Pobudzić rośliny do krzewienia możemy przede wszystkim za pomocą nawożenia azotowego. A jaka dawka? Na to pytanie pokrótce, bez analizy konkretnego przypadku nie da się jednoznacznie odpowiedzieć.

Zasadniczo przyjmuje się, że pszenica jakościowa (wraz z odpowiednią masą słomy) pobiera około 30 kg N na każdą tonę ziarna. Zatem jej zapotrzebowanie na azot dla plonu 7 ton ziarna z hektara w przybliżeniu kształtuje się na poziomie 210 kg N/ha. Oczywiście dawka ta powinna być pomniejszona o zawartość azotu mineralnego w glebie (ustalona za pomocą odpowiednich badań glebowych), część azotu, będzie pochodzić także z procesów mineralizacji materii organicznej (im więcej wartościowych resztek pożniwnych pozostawiliśmy, tym na więcej azotu możemy liczyć) lub wprowadzonych do zmianowania nawozów naturalnych. Ustalmy, że po wykonania nawet uproszonego bilansu azotu zostaje nam około 160 – 170 kgN/ha do wprowadzenia do gleby za pomocą nawozów mineralnych. Ilość tą musimy rozdysponować na minimum dwie, a najlepiej na trzy wiosenne dawki.
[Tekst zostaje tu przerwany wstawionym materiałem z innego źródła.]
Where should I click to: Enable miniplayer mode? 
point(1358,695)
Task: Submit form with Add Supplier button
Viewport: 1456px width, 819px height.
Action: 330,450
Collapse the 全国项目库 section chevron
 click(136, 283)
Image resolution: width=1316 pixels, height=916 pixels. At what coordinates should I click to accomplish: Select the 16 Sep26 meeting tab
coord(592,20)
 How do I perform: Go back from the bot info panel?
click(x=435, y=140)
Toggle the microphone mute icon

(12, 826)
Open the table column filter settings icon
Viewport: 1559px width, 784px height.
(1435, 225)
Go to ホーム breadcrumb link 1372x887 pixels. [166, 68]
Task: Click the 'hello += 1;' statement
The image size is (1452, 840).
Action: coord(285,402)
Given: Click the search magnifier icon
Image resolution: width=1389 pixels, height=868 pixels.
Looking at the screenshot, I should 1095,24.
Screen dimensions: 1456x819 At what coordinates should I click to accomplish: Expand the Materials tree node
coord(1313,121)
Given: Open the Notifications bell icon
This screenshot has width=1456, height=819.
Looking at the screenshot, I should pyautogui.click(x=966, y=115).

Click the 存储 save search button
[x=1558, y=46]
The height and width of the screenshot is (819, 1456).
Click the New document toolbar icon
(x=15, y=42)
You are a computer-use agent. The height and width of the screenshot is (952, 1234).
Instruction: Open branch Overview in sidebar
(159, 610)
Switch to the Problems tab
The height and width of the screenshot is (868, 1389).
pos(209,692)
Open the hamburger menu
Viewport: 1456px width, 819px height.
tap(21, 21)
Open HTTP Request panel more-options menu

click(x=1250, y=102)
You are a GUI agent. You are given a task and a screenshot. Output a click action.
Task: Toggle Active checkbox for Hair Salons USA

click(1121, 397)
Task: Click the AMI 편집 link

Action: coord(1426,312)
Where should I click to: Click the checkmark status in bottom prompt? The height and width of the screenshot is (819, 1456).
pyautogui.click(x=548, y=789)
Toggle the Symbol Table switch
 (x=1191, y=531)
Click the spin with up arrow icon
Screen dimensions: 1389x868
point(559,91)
W obliczu słabszego rozwoju roślin jesienią szczególnie mocno skupić się trzeba będzie na pierwszej dawce azotu, podanej roślinie tuż przed ruszeniem wegetacji. Należy zastosować ją wyższą niż w normalnych warunkach (musi ona pobudzić rośliny do dalszego krzewienia). W takiej sytuacji powinniśmy zastosowanie około 40-60 proc. składnika w dawce startowej. Należy także pamiętać, że dalszy prawidłowy rozwój roślin będzie możliwy jeśli będą one odpowiednio odżywione pozostałymi makroskładnikami (fosfor, potas, magnez, siarka), jak i mikroskładnikami (miedź, mangan i cynk). O tych składnikach nie można zapomnieć.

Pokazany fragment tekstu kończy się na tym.